Under black clouds on a damp day, Usain Bolt was brilliant as ever. Once again, it was as if he were racing alone.
The Jamaican ran the fourth fastest 200 meters in history on Friday to upstage Yelena Isinbayeva, Sanya Richards and Kenenisa Bekele, who split a $1 million jackpot for winning their events in all six Golden League meets this season.
Because of a wet track and cold conditions at the Van Damme Memorial, Bolt never got close to the world record of 19.19 seconds he set in Berlin last month. But when it comes to performing in bad conditions, nobody's done better than his 19.57 on Friday.
With clouds overhead as black as the shirt he wore, Bolt didn't have the perfect start but once he mastered the smooth curve on the brand-new Mondo track he was out front all by himself.
Even if such times become ordinary by his standards, the 50,000 fans in King Baudouin Stadium knew they saw something special during the race run in damp conditions and 61 degrees.
Even if his theatrics were a lot more understated, Bolt's smile was as bright as ever and he made the meet his own in front of a crowd that included International Olympic Committee president Jacques Rogge.
"I felt wonderful," Bolt said. "I was fatigued in the last 20-30 meters. But the crowd gave me that extra push. I was very surprised by the energy they gave me."

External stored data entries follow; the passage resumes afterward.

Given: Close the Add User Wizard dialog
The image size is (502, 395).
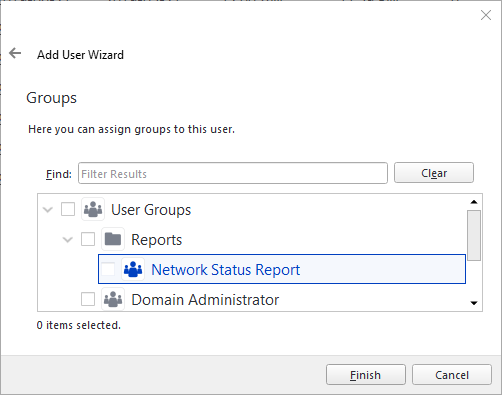Looking at the screenshot, I should pyautogui.click(x=486, y=15).
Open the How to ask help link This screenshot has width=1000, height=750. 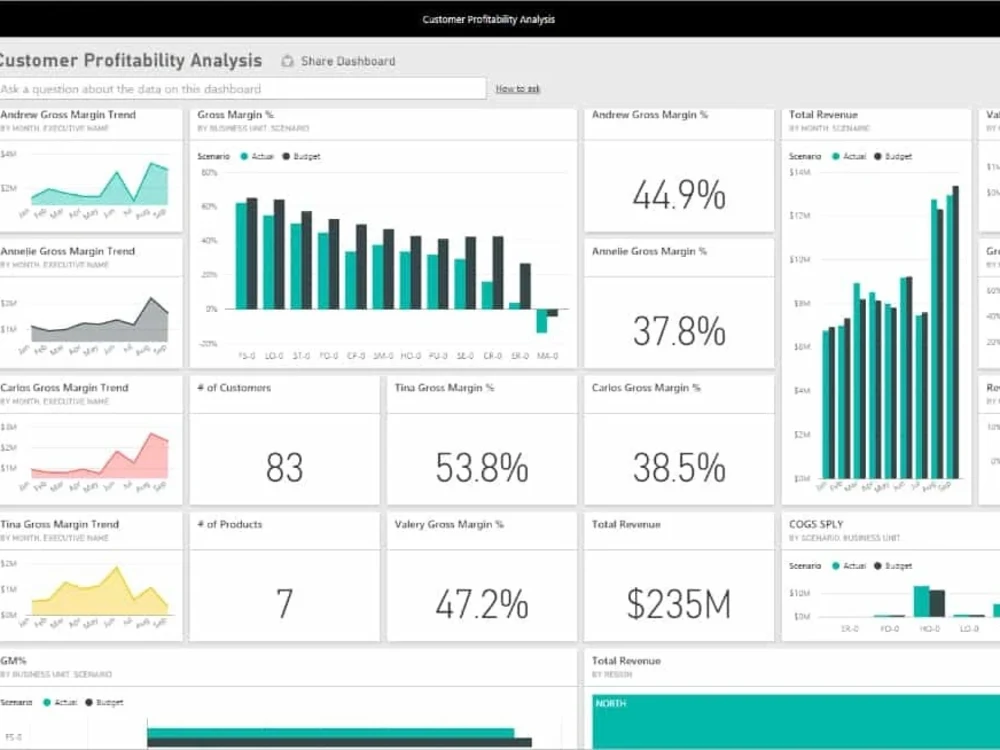tap(517, 88)
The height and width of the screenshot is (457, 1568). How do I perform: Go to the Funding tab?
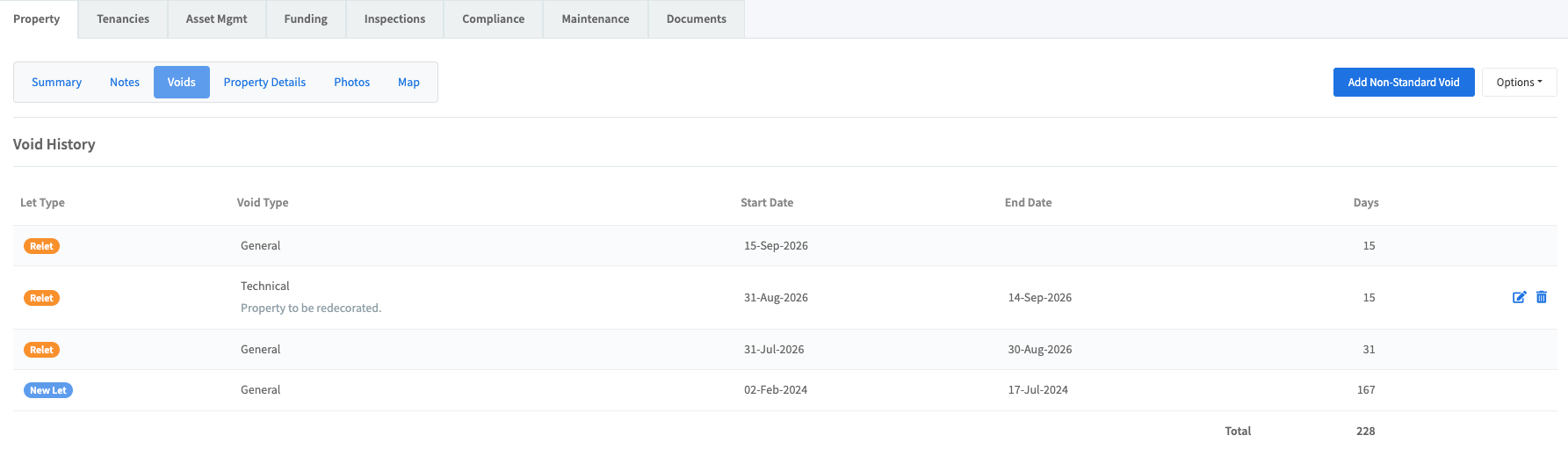[x=306, y=18]
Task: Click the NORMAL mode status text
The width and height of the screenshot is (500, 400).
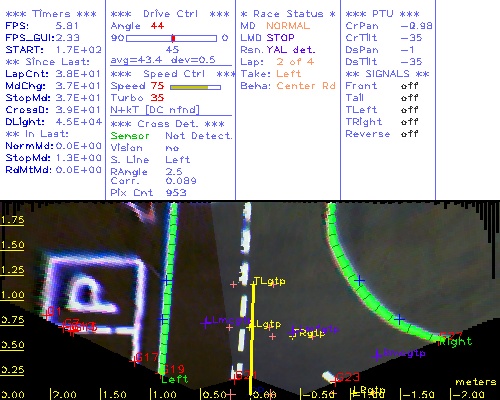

Only his world record in Berlin, his Olympic time in Beijing last year, and Michael Johnson's 1996 Atlanta Games times were better. All those were run in near ideal conditions.
In the long shadow of Bolt, the three other stars each claimed a check for $333,333.
World 400 champion Richards led her entire race and set the season's leading time of 48.83 seconds to claim the prize. Olympic champion Christine Ohuruogu of Britain was second in 50.43.
Pole vaulter Isinbayeva needed only to clear 15 feet, 5 inches to beat Poland's Monika Pyrek on a countback. Isinbayeva failed in three attempts to vault a world record 16-7 1/2 and break the mark of 16-7 1/4 she set last week.
Two years ago, Isinbayeva won half of the jackpot, sharing it with Richards.
World and Olympic 5,000 champion Bekele was not as dominant as usual, but still had enough of a finishing kick to hold off fellow Ethiopian Imane Merga, winnning in 12 minutes, 55.31 seconds. Merga finished in 12.55.66.
Bekele was equally bent on sharing the jackpot. After feeling tired in the wake of his fifth win at the Weltklasse last week, he flew straight back to Ethiopia for four days of high-altitude training before rushing back for Friday's race.
In the absence of Bolt, fellow Jamaican Asafa Powell beat Tyson Gay in the 100, blasting out of the blocks and never giving the American a chance to get back in the race. Powell timed 9.90 seconds on a wet track, edging Gay by 0.10. American Darvis Patton was third in 10.08.
"Without a Bolt, it is boring," Powell said.
Because Bolt did not compete in all of the Golden League meets, he was not in line for the jackpot and competed in the 200 instead.
In the women's sprint, American Carmelita Jeter turned the tables on the Jamaicans, beating world and Olympic champion Shelly-Ann Fraser with a time of 10.88 for an edge of 0.10. Kerron Stewart of Jamaica was third.
A Kenyan quartet beat the oldest world record in track and field, edging the 32-year-old 4x1500-meter mark set by West Germany.
William Biwott, Gideon Gathimba, Geoffrey Rono and Augustine Choge finished in 14:36.23, going just inside the 14:38.8 set by the West Germans in 1977.
The relay distance is never run at major championships and only rarely at big meets like the Golden League.
"Only three weeks ago, we knew that the record existed," Choge said.
Without reigning world and Olympic champion LaShawn Merritt, Jeremy Wariner won the 400 in 44.94, easily holding off Renny Quow of Trinidad and Tobago, the world bronze medalist.
Blanka Vlasic confirmed her dominance in the high jump, but the cold weather limited her to a winning jump of 6-6 3/4, beating Russia Anna Chicherova.